設定課題 1 →
レインウェアと自転車事故についての文書抜粋を読み、次の問いに答えよ。
(a) 事例の事故は何年何月に起きたか。
(b) 女性が使っていたレインウェアのフードは、先端のどれだけが透明だったか。
(c) 「レインウェア」や「ドローコード」が何に巻き込まれると、転倒は避けられないとされているか。
設定課題 2 → レインウェアと自転車事故の文書抜粋のうち、「と言うのも、冒頭でもお伝えし」から「転倒は避けられないでしょう。」までの部分(両端を含む)を書き出し、「レインジャケット」を「雨がっぱ」に差し替えて更新せよ。
設定課題 3 → レインウェアと自転車事故の文書抜粋で「女性が使用していたレインウェアは」で始まる段落を、主な事実を残して箇条書きに改めよ。

文書抜粋 →
== == ==

と言うのも、冒頭でもお伝えした「透明部分があるフード」でも、事故が起こっているためです。
事例
2012年10月:50代(女性)
自転車でレインジャケットを着用して走行中、自動車にはねられる事故がありました。
→女性が使用していたレインウェアは、フードの先端の数センチは透明になっているタイプでしたが、顔を横に向けてもフードは顔と一緒に動きにくいため、左右が確認しにくいことが指摘されています。
もしも、これまで雨の日に傘差し運転をしていたのならば、レインウェアには慣れていないでしょう。
また、「これまで大丈夫だったから!」という理由で、自転車とレインウェアの危険な組み合わせで雨の日に自転車に乗っている人もいるでしょう。
そうそう自転車が一回転することはないと思いますが、「レインウェア」や「ドローコード」が車輪などに巻き込まれれば、転倒は避けられないでしょう。

== == ==

行の一覧 →
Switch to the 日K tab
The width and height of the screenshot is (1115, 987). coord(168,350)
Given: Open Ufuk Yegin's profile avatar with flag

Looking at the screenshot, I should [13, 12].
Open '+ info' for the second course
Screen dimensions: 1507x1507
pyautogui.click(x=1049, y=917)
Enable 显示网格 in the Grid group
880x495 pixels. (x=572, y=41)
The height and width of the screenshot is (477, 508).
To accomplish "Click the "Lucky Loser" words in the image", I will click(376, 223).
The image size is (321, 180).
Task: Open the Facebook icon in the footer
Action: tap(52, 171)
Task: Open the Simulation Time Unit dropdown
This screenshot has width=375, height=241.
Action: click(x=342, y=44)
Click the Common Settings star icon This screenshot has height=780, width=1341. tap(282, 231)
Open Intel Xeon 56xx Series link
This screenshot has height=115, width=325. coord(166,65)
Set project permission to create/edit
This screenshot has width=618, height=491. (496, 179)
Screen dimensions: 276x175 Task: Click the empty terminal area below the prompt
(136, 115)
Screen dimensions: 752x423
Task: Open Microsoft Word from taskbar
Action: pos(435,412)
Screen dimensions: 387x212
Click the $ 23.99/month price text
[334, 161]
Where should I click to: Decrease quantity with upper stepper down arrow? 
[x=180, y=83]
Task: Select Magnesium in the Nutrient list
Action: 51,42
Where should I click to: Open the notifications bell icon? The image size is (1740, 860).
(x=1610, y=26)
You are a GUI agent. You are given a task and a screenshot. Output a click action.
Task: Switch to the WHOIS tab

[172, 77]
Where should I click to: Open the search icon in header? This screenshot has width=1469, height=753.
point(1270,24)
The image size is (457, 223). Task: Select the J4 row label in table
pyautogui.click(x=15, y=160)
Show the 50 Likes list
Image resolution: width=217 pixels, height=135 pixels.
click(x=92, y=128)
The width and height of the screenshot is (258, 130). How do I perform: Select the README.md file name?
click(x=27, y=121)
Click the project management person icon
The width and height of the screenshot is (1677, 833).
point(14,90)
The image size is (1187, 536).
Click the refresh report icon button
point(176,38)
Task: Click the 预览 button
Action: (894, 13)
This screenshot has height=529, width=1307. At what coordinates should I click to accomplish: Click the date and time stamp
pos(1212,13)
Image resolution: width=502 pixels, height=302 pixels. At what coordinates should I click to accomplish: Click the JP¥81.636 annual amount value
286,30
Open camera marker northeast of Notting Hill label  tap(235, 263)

== == ==

正解 1 →
(a) 2012年10月
(b) 数センチ
(c) 車輪など

正解 2 →
と言うのも、冒頭でもお伝えした「透明部分があるフード」でも、事故が起こっているためです。
事例
2012年10月:50代(女性)
自転車で雨がっぱを着用して走行中、自動車にはねられる事故がありました。
→女性が使用していたレインウェアは、フードの先端の数センチは透明になっているタイプでしたが、顔を横に向けてもフードは顔と一緒に動きにくいため、左右が確認しにくいことが指摘されています。
もしも、これまで雨の日に傘差し運転をしていたのならば、レインウェアには慣れていないでしょう。
また、「これまで大丈夫だったから!」という理由で、自転車とレインウェアの危険な組み合わせで雨の日に自転車に乗っている人もいるでしょう。
そうそう自転車が一回転することはないと思いますが、「レインウェア」や「ドローコード」が車輪などに巻き込まれれば、転倒は避けられないでしょう。

正解 3 →
・女性のレインウェアは、フードの先端の数センチが透明なタイプだった
・顔を横に向けても、フードは顔と一緒に動きにくい
・そのため、左右が確認しにくいことが指摘されている